553 - Improving Inpatient Pediatric Hospital Medicine Billing and Coding Practices: A Quality Improvement Study
Saturday, April 26, 2025
2:30pm – 4:45pm HST
Publication Number: 553.5141
Hadley M. Brighton, Weill Cornell Medicine, New York, NY, United States; Jimin Lee, Weill Cornell Medicine, New York, NY, United States; Snezana Osorio, Weill Cornell Medicine, New York, NY, United States; Nicole kelly, Weill Cornell Medicine, New York, NY, United States; Kiran Gadani-Patel, Weill Cornell Medicine, New York, NY, United States; Rachel Helm, Weill Cornell Medicine, New York, NY, United States; Maria H. Reyes, weill cornell medical, NY, NY, United States; Erika Abramson, Weill Cornell Medicine, Rye Brook, NY, United States
Assistant Professor of Clinical Pediatrics Weill Cornell Medicine New York, New York, United States
Background: Accurate coding and billing are essential for accurately reflecting patient care provided and ensuring appropriate physician compensation. Locally, insufficient physician knowledge led to under-billing, with key values below the national average despite the high complexity of the patient population. Objective: To increase work relative value units (wRVUs) per hospital day for pediatric hospital medicine (PHM) patients by 25% over 12 months. Design/Methods: This ongoing quality improvement (QI) study began in March 2024 at an academic, tertiary care children’s hospital with 17 pediatric hospitalists. An interprofessional team of pediatric hospitalists, along with a senior member from Revenue and Compliance, used the Model for Improvement to create Key Driver Diagram and design interventions (Fig. 1). The outcome measure was wRVU per patient-hospital day. Process measures included the use of Evaluation and Management CPT codes for: high medical decision-making for initial and subsequent hospital inpatient care (99223 and 99233), prolonged discharge (99239), and intensive care and critical care (99477 and 99471). The balancing measure was insurance claims denials. Interventions included faculty education, a billing guide, documentation standardization, and audit with feedback. All PHM patient encounters from January 2023 onward were included. Data were analyzed using statistical control charts to identify special cause variation. Results: 12,570 PHM patient encounters were analyzed. In the first 5 months of the intervention, wRVUs per patient-hospital day increased from 1.9 to 2.4, exceeding the target (Fig. 2). The use of CPT codes 99223 and 99233 increased from 11% to 53% and 13% to 48%, respectively (Fig. 3a and 3b).
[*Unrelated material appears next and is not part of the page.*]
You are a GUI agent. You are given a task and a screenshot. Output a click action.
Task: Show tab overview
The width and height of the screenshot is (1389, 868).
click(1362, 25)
The baseline increase observed 3 months before the intervention is attributed to new faculty hires. The use of CPT code 99239 increased from 12% to 39% (Fig. 3c). The use of intensive and critical care codes increased from 0.1 per month during the baseline period to 17.5 per month during the intervention period. The number of denied claims did not change, and there were substantial changes in patient volume or characteristics.
Conclusion(s): We demonstrated an improvement in our billing practices, achieving our target increase in wRVUs. Accurate documentation of high-complexity care by providers is essential to ensure appropriate compensation. Future interventions will focus on sustaining these improvements and optimizing electronic health records use for billing.